Healthcare providers are using biased language in record-keeping.
Not everyone receives the same health care. Some get treated differently, solely based on their race, religion, economic status, age, and education level –even if on paper it’s unethical or even illegal. Patient interactions with healthcare providers can quickly take a detour if prejudices get intermingled with healthcare information outlined in their medical records.
How doctors describe patients in their records can have lasting effects on their quality of care. Having a bigoted disposition can overshadow logic, leaving room for mistreatment and unethical healthcare practices. Doctors often record personal biases in descriptions of patients. Patients can be labeled as “difficult,” “disruptive,” “non-compliant,” “defensive,” “aggressive” or “resistant”. Labels like these are hard to escape from and often affect how other health care professionals will approach future appointments and care.
Several studies are raising concerns after discovering clinicians’ usage of discriminatory language in their visit summaries. The University of Chicago conducted a study on negative patient descriptions. The team sought to understand how biased language will affect a patient’s care.
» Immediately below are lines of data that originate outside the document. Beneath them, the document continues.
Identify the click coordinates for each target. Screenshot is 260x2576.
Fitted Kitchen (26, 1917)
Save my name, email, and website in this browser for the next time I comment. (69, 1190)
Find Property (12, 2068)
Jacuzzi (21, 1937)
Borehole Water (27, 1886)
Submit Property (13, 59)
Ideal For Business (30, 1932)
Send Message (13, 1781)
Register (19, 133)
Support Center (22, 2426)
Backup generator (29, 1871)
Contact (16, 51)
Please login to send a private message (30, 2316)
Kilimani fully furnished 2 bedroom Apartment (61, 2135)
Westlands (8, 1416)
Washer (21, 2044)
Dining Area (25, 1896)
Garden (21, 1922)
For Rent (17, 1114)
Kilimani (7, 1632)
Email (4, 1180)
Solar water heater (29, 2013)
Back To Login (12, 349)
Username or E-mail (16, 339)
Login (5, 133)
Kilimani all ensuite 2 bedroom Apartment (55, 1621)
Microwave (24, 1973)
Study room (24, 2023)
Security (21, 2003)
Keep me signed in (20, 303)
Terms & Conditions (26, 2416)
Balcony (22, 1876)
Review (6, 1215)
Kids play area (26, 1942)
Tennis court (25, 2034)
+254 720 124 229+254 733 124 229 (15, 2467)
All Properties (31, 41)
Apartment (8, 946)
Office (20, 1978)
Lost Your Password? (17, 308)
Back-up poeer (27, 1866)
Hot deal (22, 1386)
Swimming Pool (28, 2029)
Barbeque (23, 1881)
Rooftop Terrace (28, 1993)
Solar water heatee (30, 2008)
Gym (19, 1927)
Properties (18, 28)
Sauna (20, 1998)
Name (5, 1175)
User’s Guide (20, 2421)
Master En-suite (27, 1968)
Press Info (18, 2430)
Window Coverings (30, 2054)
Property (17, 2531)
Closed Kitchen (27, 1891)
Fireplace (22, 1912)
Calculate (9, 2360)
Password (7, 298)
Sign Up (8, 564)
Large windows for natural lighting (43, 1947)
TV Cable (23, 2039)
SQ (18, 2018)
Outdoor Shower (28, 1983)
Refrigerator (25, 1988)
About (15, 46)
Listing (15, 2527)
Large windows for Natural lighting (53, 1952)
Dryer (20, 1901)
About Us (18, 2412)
In their study, they reviewed over 40,000 patient files searching for such language. Results showed that Black patients were 2.54 times more likely to have negative descriptions listed in their files. Additionally, other groups discriminated against were patients using government insurance and those unmarried.
Micheal Sun, a third-year student at the University of Chicago Pritzker School of Medicine stated, “Patients can see these notes and if they see that they’ve been identified as defensive or angry, they might not come back to see that provider again. Or they might not feel empowered to speak up regarding their health care needs out of fear of being viewed negatively by their providers.” Additionally, this can influence those discriminated against not to seek out health care at all.
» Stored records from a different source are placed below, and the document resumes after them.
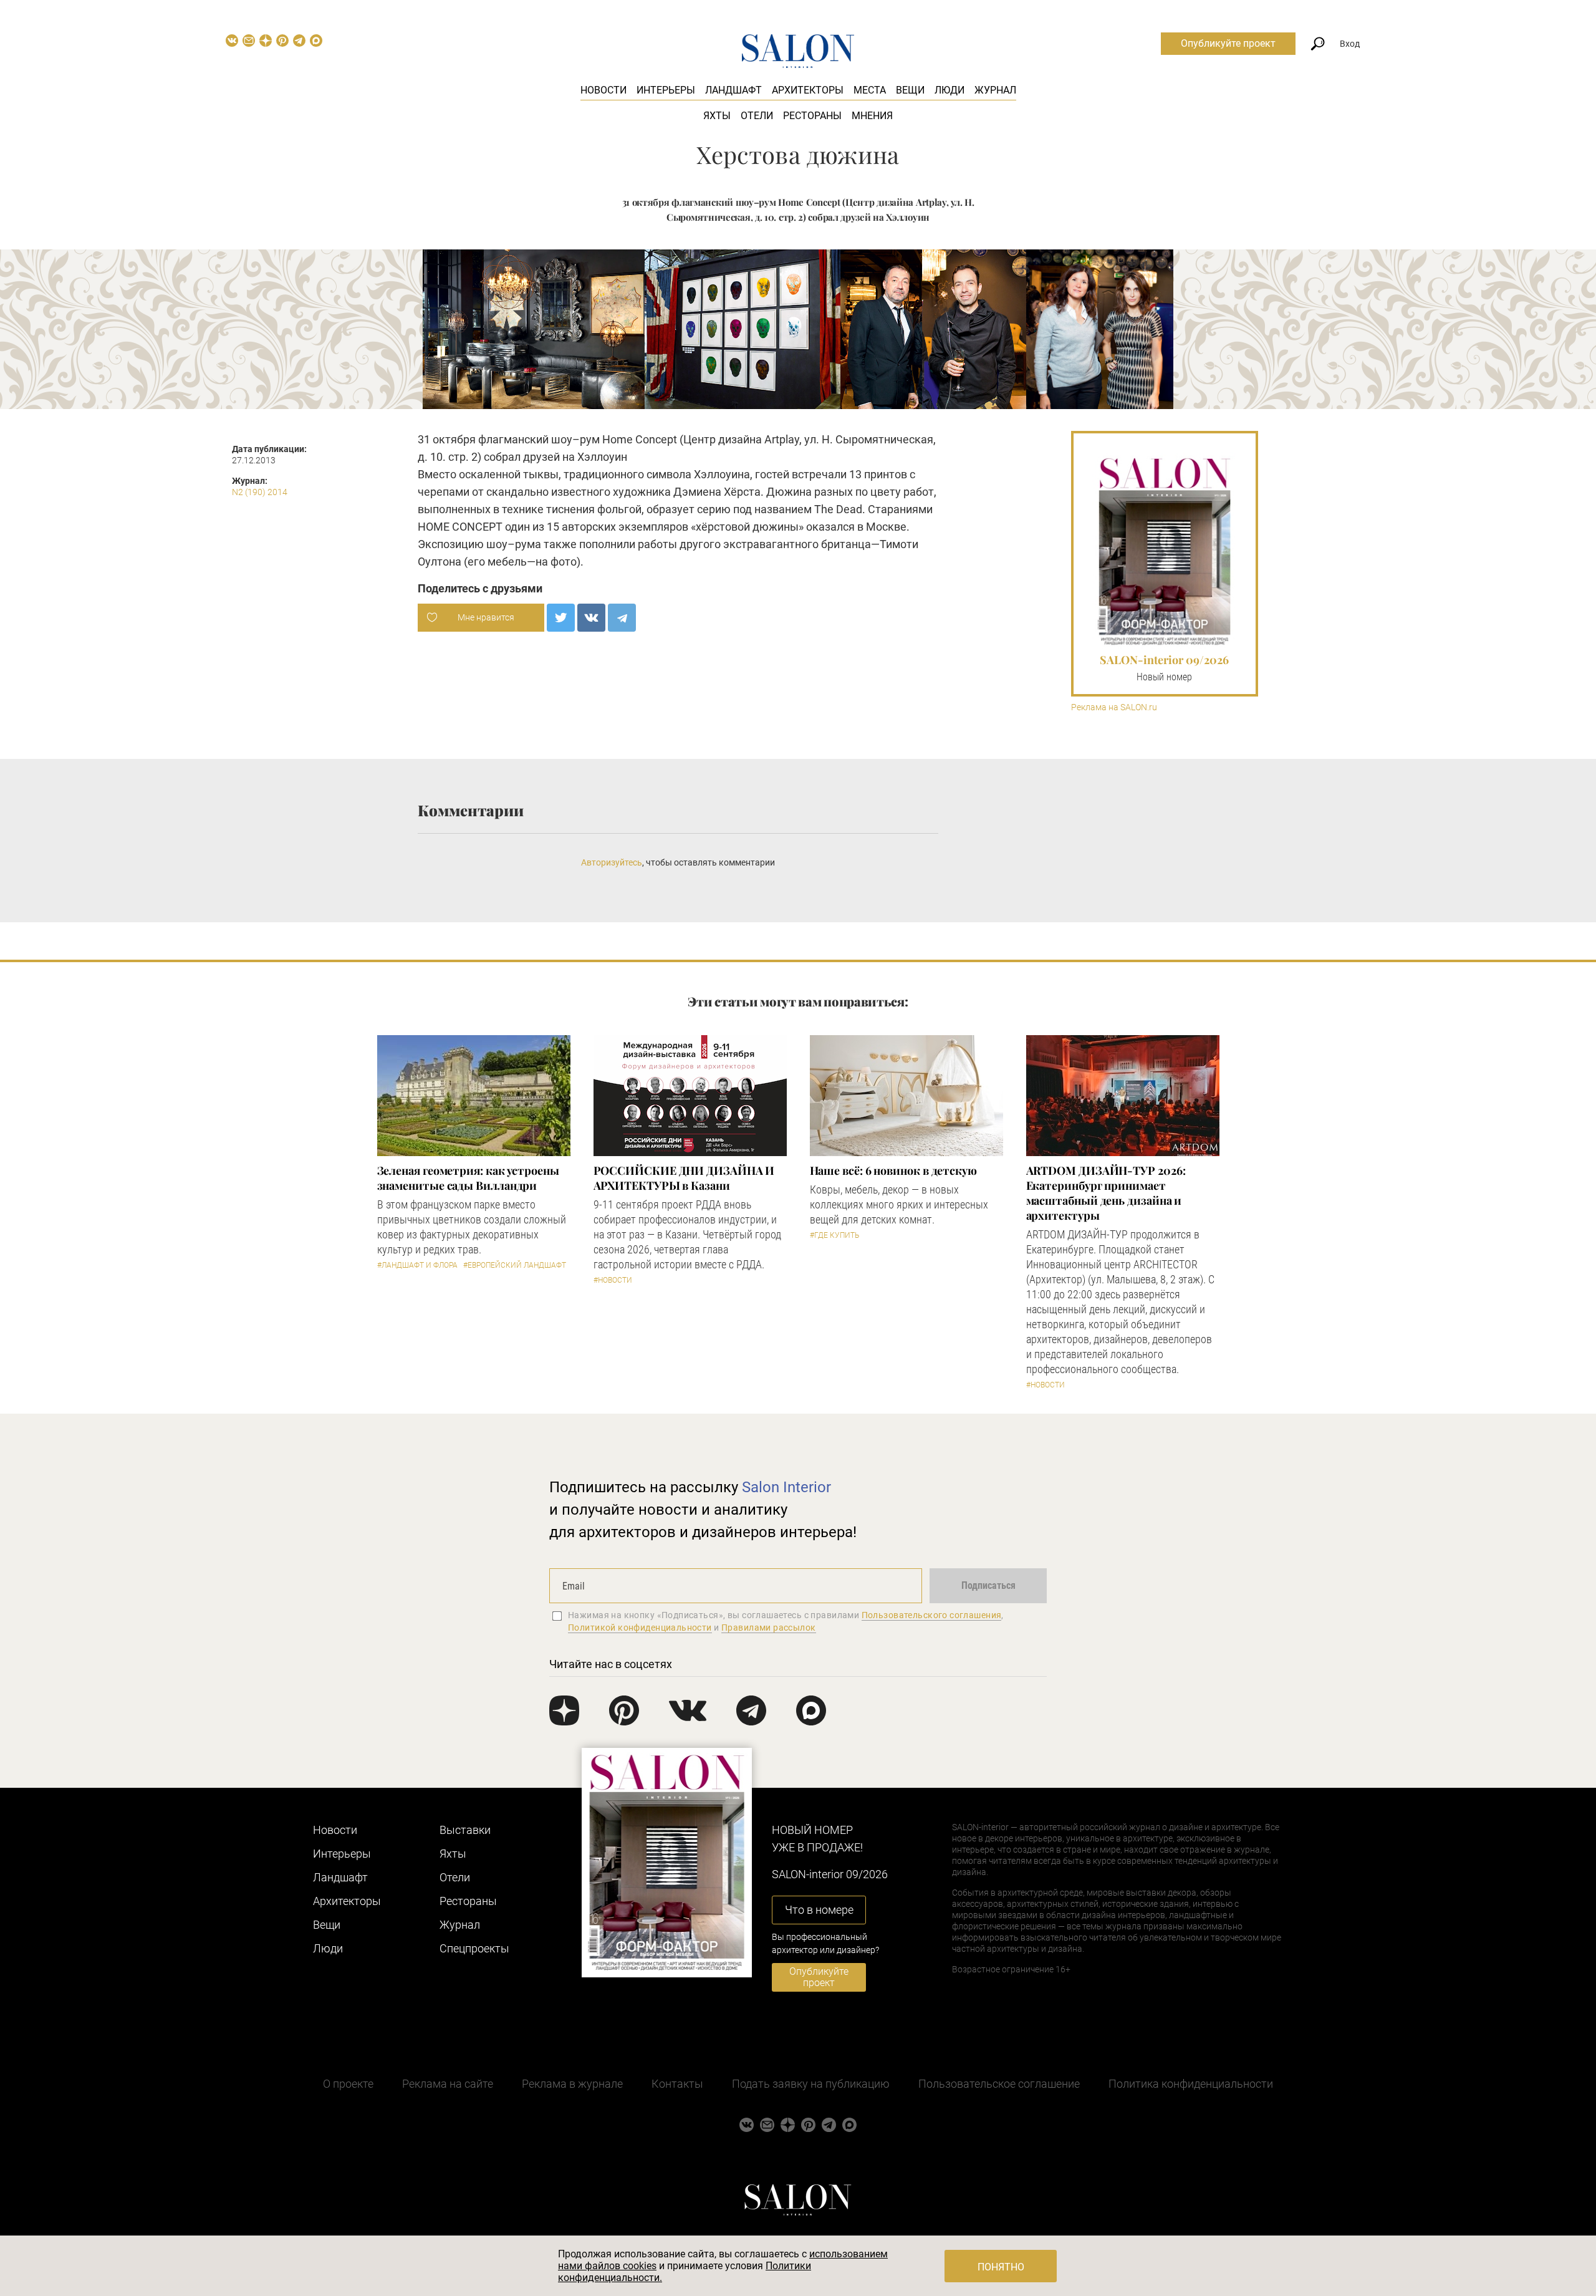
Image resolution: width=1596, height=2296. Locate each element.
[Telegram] (622, 618)
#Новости (613, 1280)
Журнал (995, 90)
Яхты (717, 116)
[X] (561, 618)
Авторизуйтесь (611, 862)
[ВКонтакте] (591, 618)
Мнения (872, 116)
“Social psychology finds that attitudes can be reflected through people’s language.” If the use of biased language in a medical record can affect how other clinicians feel and or treat that patient in future interactions then the patient’s credibility might also be dismissed. Future clinicians might not take their concerns for their health seriously and write them off entirely. This can result in misdiagnosis, or no treatment being given at all.
A study of 138 clinicians and 600 of their notes for 507 patients showed that 69% were female, 80% were Black, and 15% were white. Soon a pattern developed, showing language associated with insinuations of patient incompetency. Some physicians expressed doubt in their records using quotations. For example, “‘apparently he was at home on the floor feeling fine when suddenly he felt fatigued all over his body.’” Another physician noted that the patient, “‘Insists she gets sick from vaccines.’” The study showed that sometimes physicians would quote part of the patient’s history or belief system, leading researchers to conclude they questioned the legitimacy of what the patient said. “One physician wrote, “He claimed it was from ‘fluid in my knee,’” and another physician wrote, “She takes albuterol for chronic bronchitis.” The quotation marks recorded by the doctors insinuate doubt the patient understands their medical condition.
Patients being labeled as difficult also suffer directly from bias, as it results in mistreatment to misdiagnosis. Patients that show “disruptive behaviors” are often elderly, have cognitive disabilities, or have psychiatric disorders. Physicians tend to treat those that are “difficult” as if it’s a burden to the healthcare provider. Frustration, lack of patience, and lack of compassion often interfere with diagnostic reasoning leading to a false diagnosis, or none at all. They unfairly blame the patient as if their condition or behavior is their fault, thus being the patient’s problem. When other healthcare providers see these notes, the patient is less likely to receive kindness or genuine care.
It is important to raise awareness of the major effects these biases have on patients’ health. Physicians and other clinicians need to remain vigilant in their encounters with patients to remain free of prejudices. Micheal Sun encouraged, “As physicians, we come from a position of privilege and power. It’s our responsibility to advocate for our patients and enact change within our own organizations.”